Тогда же, вслед за Ельциным, он вышел из партии, в которую вступил на фронте.
В конце лета Герасимов улетел в Соединенные Штаты, в Балтимор, где в одном из научных институтов работала по договору его дочь Таня, талантливый биолог-генетик, неповторимая женская ипостась Иосифа Герасимова. В Америке он встречался с известным ученым-экономистом Игорем Бирманом, писателем Семеном Резником, югославским философом-диссидентом Михайло Михайловым. Увлеченно рассказывал о ПИКе по «Голосу Америки» и «Свободе». Привез в Москву целый багаж книг, которые считал нужным издать.
Он страшно соскучился по делу, был полон инициативы и, когда я по телефону обмолвился об одной возникшей проблеме, тотчас среагировал:
— Об этом нужно посоветоваться с дедом. Он очень много знает!
— Да, — согласился я. — Но дело в том, что деда на днях схоронили.
Речь шла об отставном генерале КГБ, пережившем камеру смертников на Лубянке, а впоследствии много лет работавшем в аппарате Московской писательской организации.
— А что с ним случилось?
— Пошел в магазин через дорогу, среди бела дня. Откуда ни возьмись, выскочила «Волга» и на полном ходу сбила…
— Насмерть?
— Он успел спросить подбежавших: «Кто меня сбил?» Говорят, что накануне он звонил Олегу Калугину, хотел с ним встретиться. Ведь он и вправду очень много знал.
В трубке воцарилась пауза. Она была долгой. Я понимал, что новость впечатлила Герасимова. Но еще не мог предположить, что в этот момент — да, практически мгновенно, как он мне потом признался, — сложился замысел последнего его произведения, повести «Последний грош», написанной на одном дыхании и вошедшей в книгу, которую читатель держит в руках.

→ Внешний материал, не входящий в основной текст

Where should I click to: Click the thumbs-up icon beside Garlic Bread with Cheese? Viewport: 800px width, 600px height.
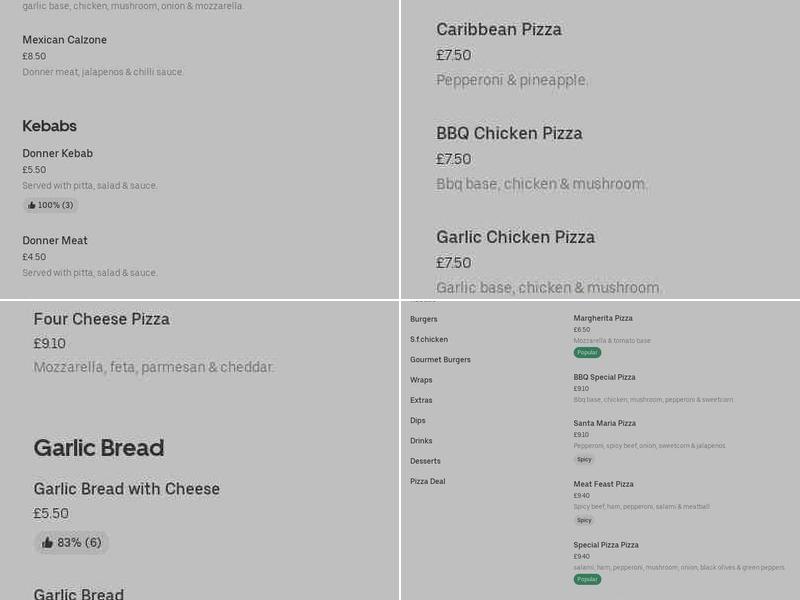coord(48,543)
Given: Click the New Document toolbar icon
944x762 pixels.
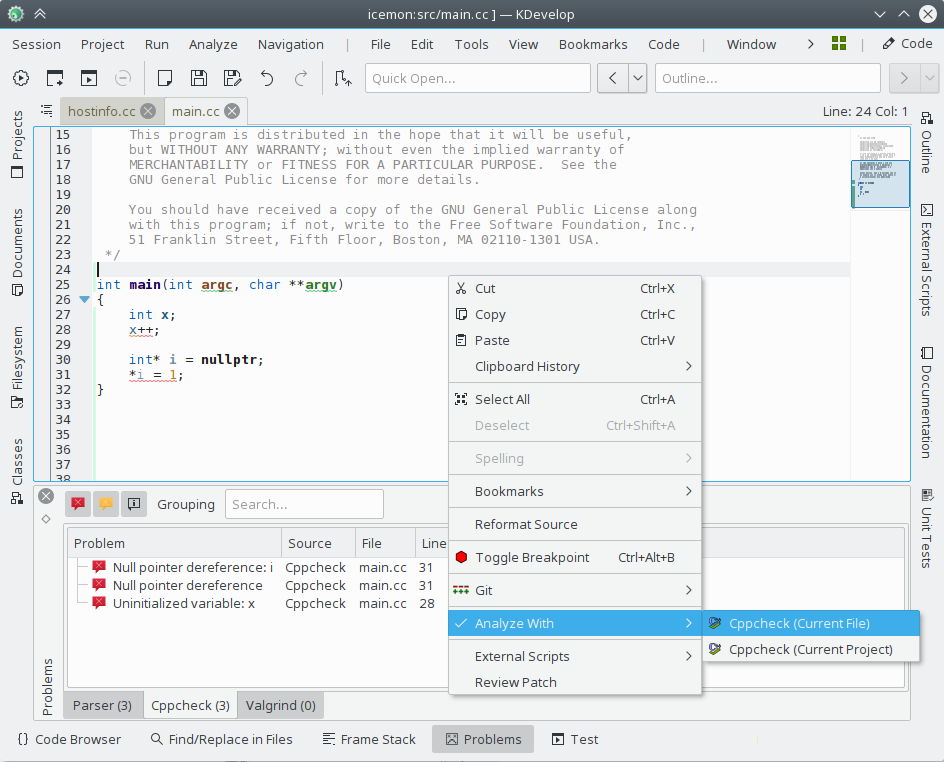Looking at the screenshot, I should [165, 78].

Ранней весной 1991 года мы с Иосифом Герасимовым поехали навестить в подмосковном санатории академика Тихонова. Повезли ему в подарок новинки ПИКа: к этому времени уже вышли «Коридоры смерти» Валентина Ерашова, «Зияющие высоты» Александра Зиновьева, «Блеск и нищета Административной Системы» Гавриила Попова, «Вид с Лубянки» Олега Калугина, шла верстка книг Сергея Довлатова, Андрея Сахарова, Юрия Черниченко… И читатели, и пресса — в нашей стране и за рубежом — уже обратили внимание на книги нового независимого издательства, пошли рецензии, отклики, письма, интервью, заказы, предложения. Впору было провести презентацию ПИКа перед широкой аудиторией в том же Центральном Доме литераторов.
Наш стол не был пуст, но застолье не веселило.

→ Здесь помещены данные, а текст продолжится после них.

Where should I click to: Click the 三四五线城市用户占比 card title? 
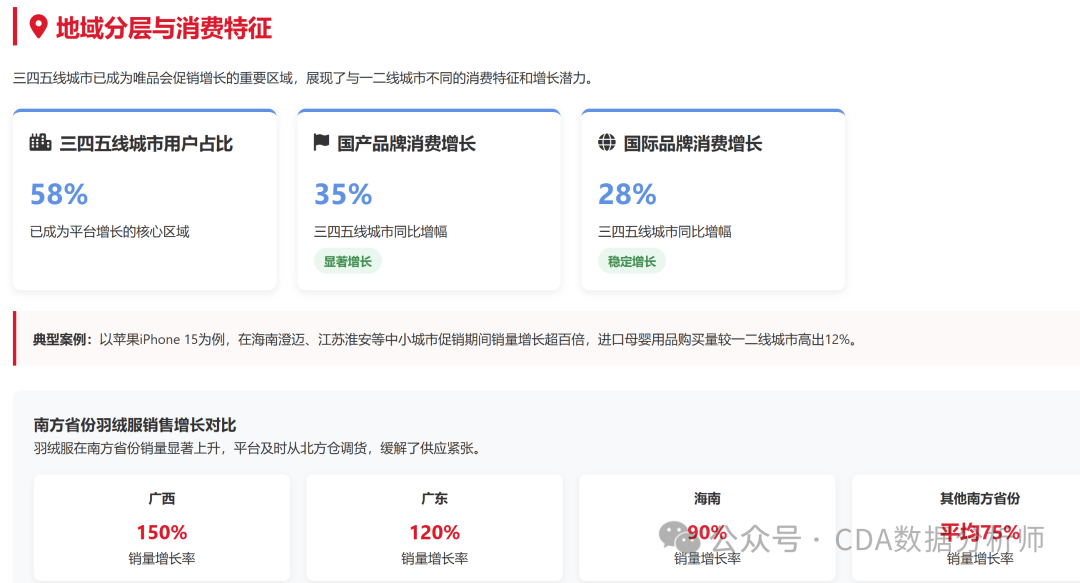[x=146, y=144]
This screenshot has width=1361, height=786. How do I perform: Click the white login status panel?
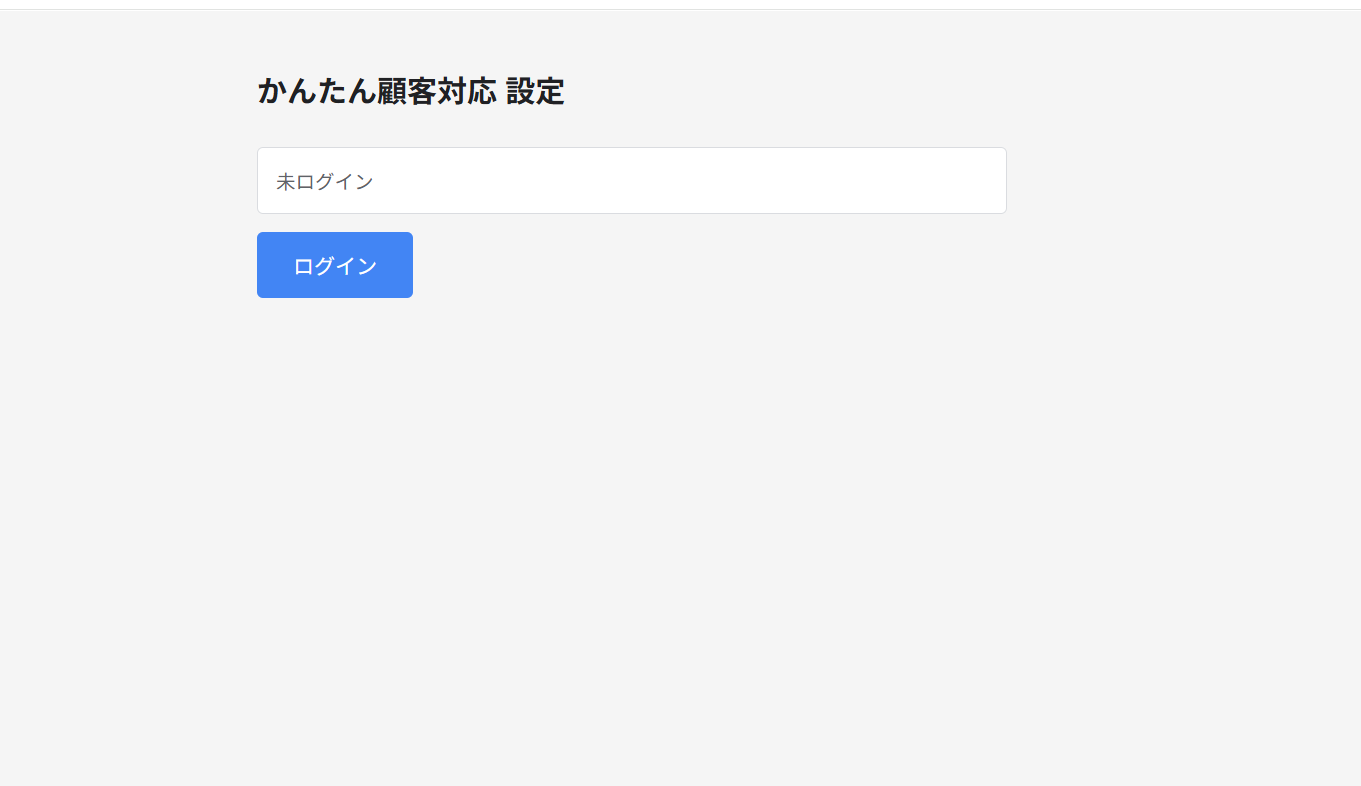pyautogui.click(x=631, y=180)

Был мрачен Тихонов, и, пожалуй, не только недавно перенесенная болезнь влияла на его настроение: видный экономист-аграрник, член Межрегиональной депутатской группы, он предвидел крутую, катастрофическую спираль падения экономики, не скрывал опасений, что правые готовят реакционный переворот в стране и что не последняя роль в нем будет отведена вице-президенту Янаеву.
Скрестив ладони на рукояти неразлучной трости, помалкивал Иосиф Герасимов. Может быть, в преддверии столь жутких катаклизмов он считал бестактным упрекать старого друга в том, что нас все более тревожило: заявив во всеуслышание об учреждении ПИКа, Союз объединенных кооперативов не сделал решительно ничего для становления молодого издательства. Мы не получили ни рубля стартового капитала, ни грамма бумаги, ни обещанной типографии, ни редакционного помещения. По сути дела, кооператоры лишь использовали факт создания демократического издательства для того, чтобы приукрасить подобным меценатством свой имидж. Но, в таком случае, чего стоила сама аббревиатура ПИК: «писатели и кооператоры»? Нам предоставили право на свой страх и риск барахтаться в жестоком шторме зарождающегося рынка…
Однако все это осталось невысказанным.
Через несколько дней Герасимов улетел с женой Капитолиной Васильевной в Чехословакию, отдохнуть в тихом курортном городке.
Здесь, посреди ночи, его насмерть сразил инфаркт. Он успел лишь выдохнуть: «Я умираю в чужой стране…» — и дважды перекрестился.
При вскрытии врачи обнаружили, что его сердце было подобно утлой сеточке — чем держалось?..
Ярким мартовским днем мы схоронили Иосифа Герасимова на Востряковском кладбище в Москве. Близ его могилы то и дело появляются вереницы благоговейно тихих людей, экскурсантов: неподалеку покоится академик Андрей Сахаров.